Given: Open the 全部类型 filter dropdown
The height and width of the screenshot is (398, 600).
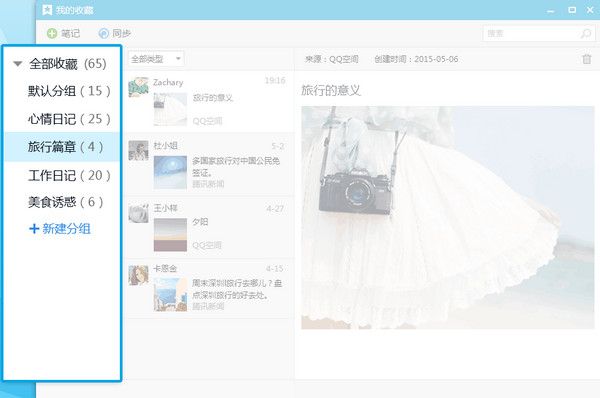Looking at the screenshot, I should pos(156,59).
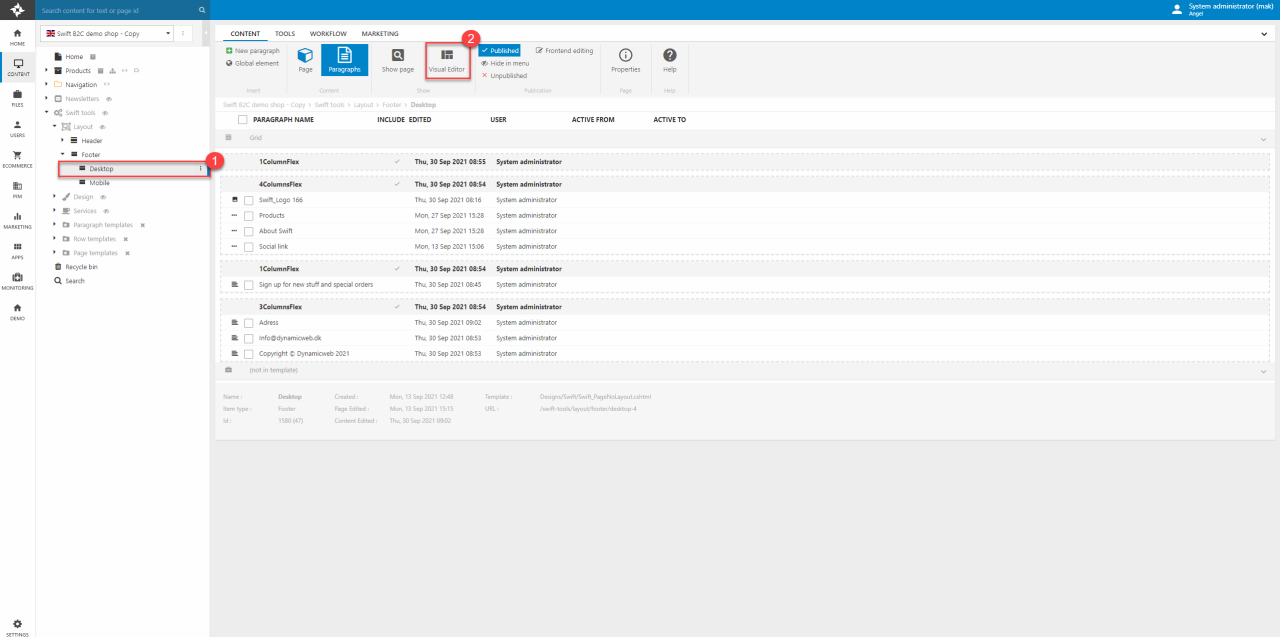Open the Marketing ribbon tab
1280x637 pixels.
[379, 33]
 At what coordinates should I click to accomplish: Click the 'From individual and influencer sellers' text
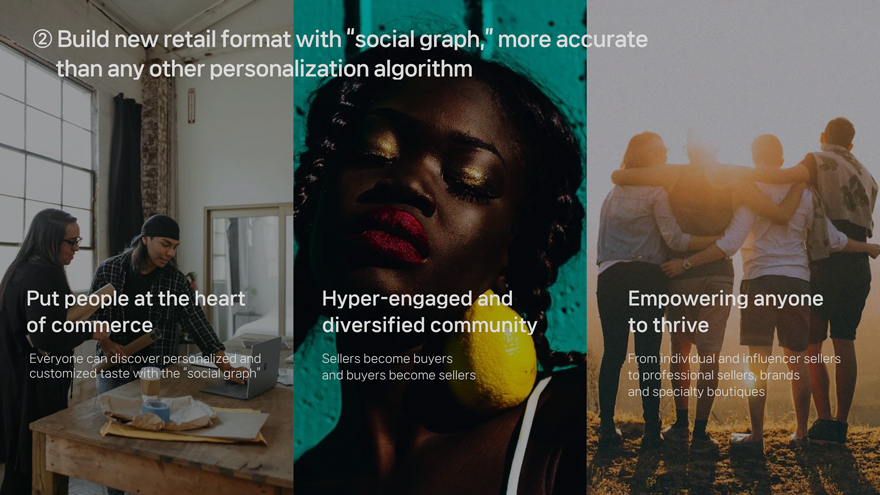(734, 359)
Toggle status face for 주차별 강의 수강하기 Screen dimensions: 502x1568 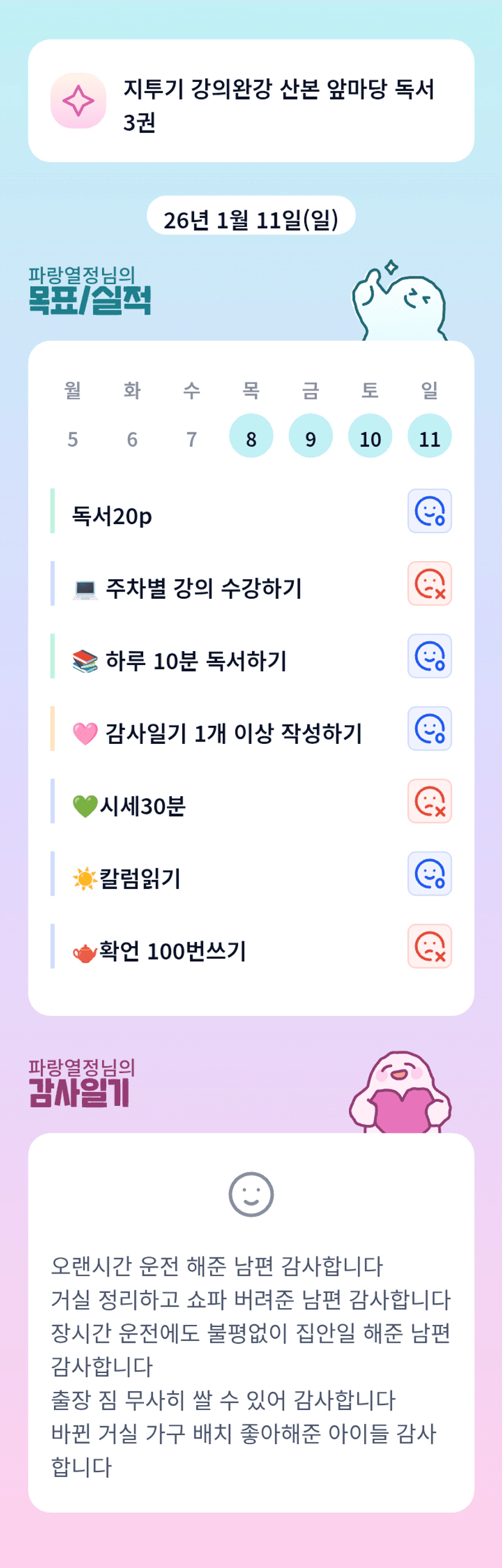[x=429, y=583]
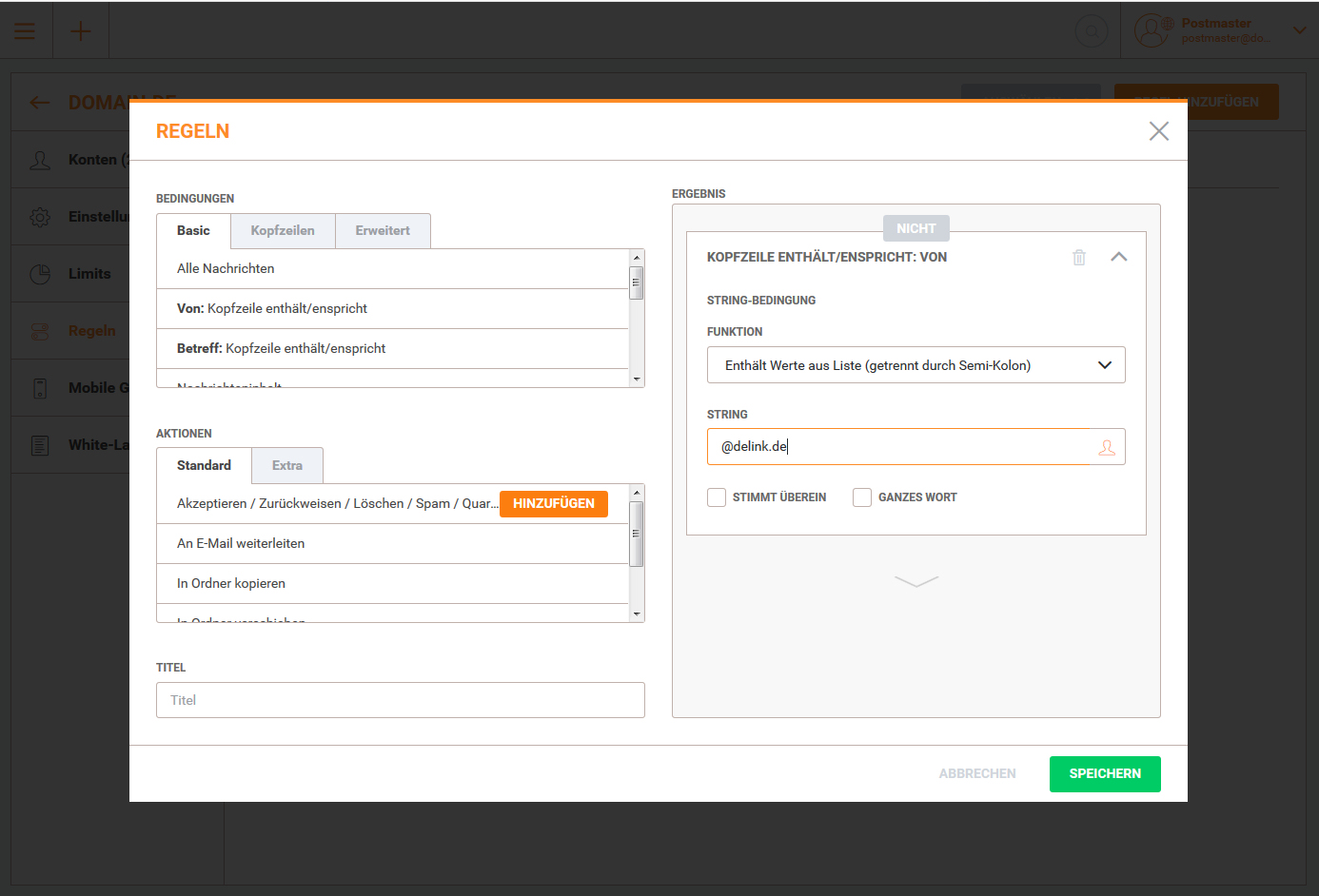
Task: Click the Mobile device icon in sidebar
Action: (40, 388)
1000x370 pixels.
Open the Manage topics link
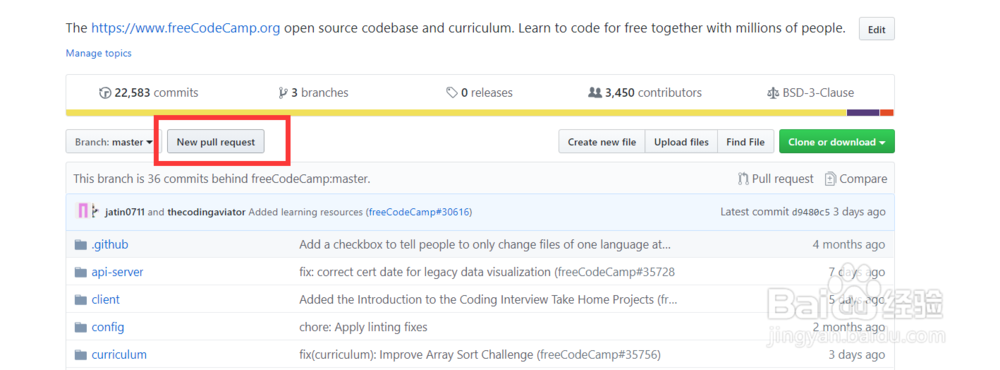(x=99, y=53)
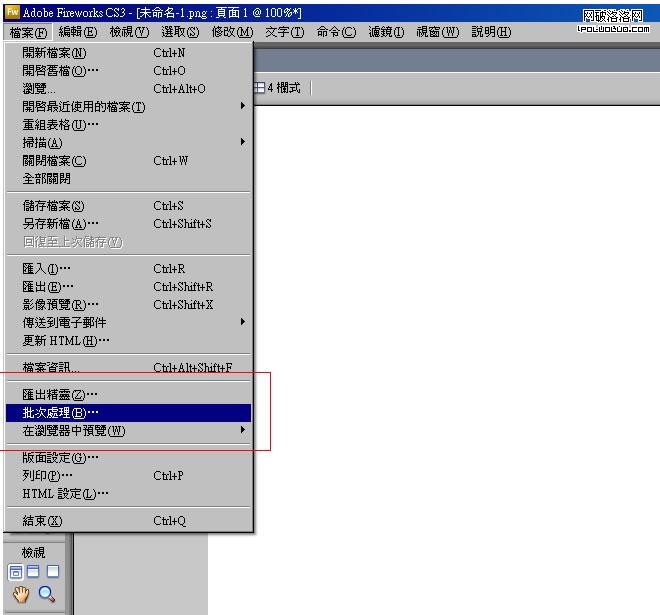The height and width of the screenshot is (615, 660).
Task: Select the Zoom magnifier tool
Action: click(47, 594)
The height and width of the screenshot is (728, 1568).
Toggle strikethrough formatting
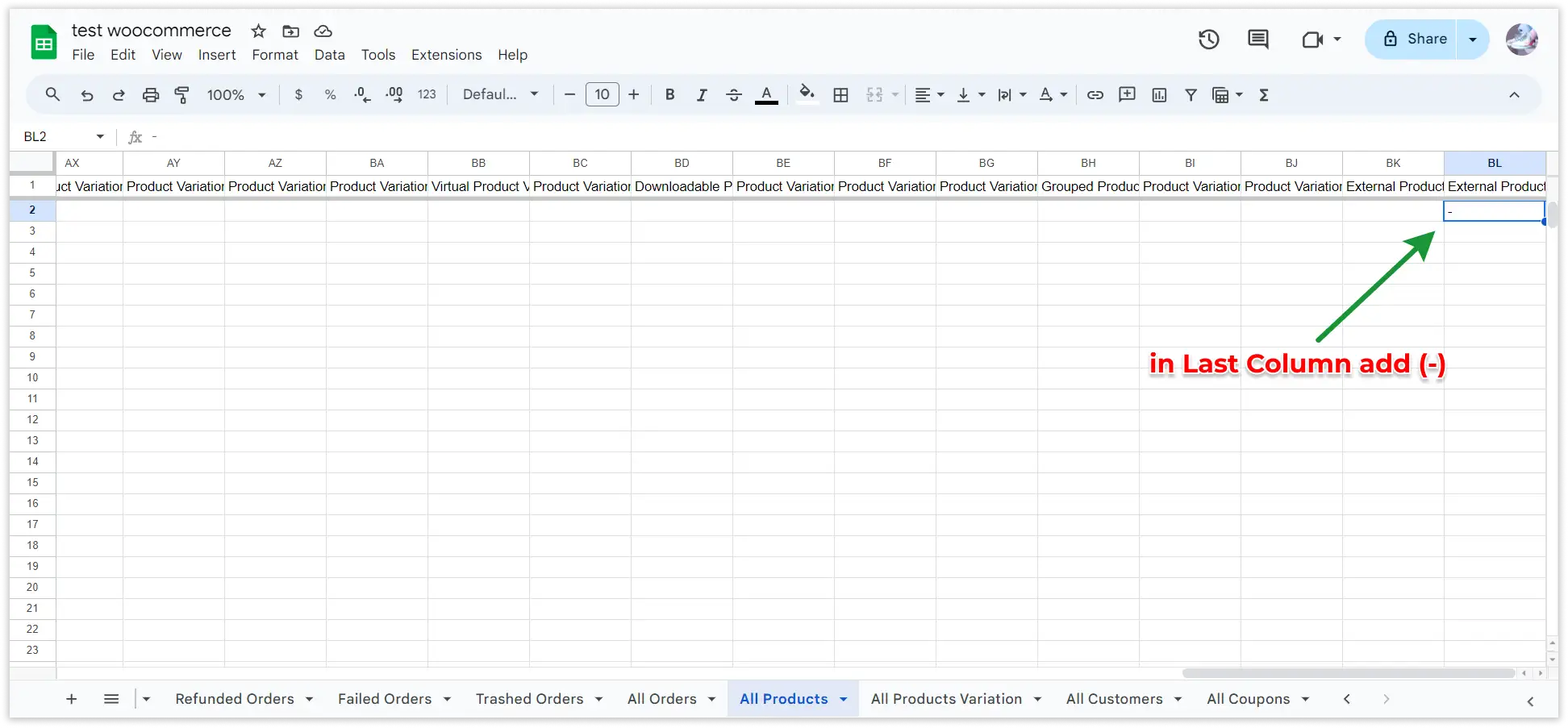733,95
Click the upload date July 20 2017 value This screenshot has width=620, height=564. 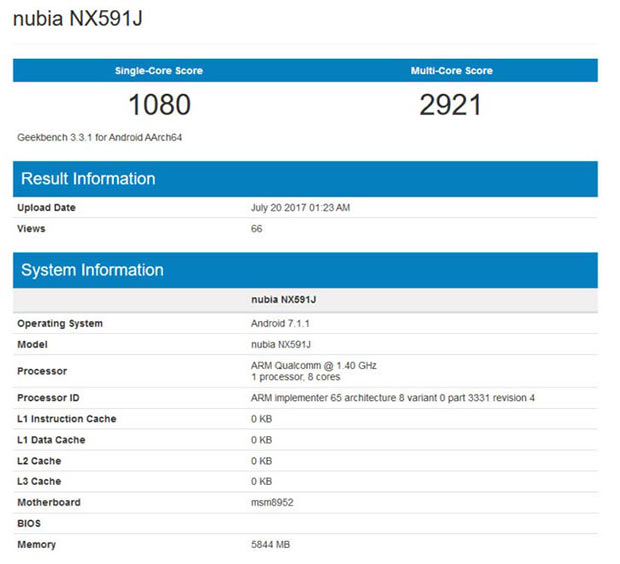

★ ★ ★ ★

- [ACTION ITEM]:
In the copy, include exactly the lines from the one containing "1000x370 pixels." through the last line of the records, and no pictures or other text.

- [EXERCISE SOLUTION]:
1000x370 pixels.
Open the Manage topics link
(x=99, y=53)
The height and width of the screenshot is (615, 660).
Task: Select the Zoom magnifier tool
Action: click(47, 594)
The height and width of the screenshot is (728, 1568).
Toggle strikethrough formatting
733,95
Click the upload date July 20 2017 value This screenshot has width=620, height=564. 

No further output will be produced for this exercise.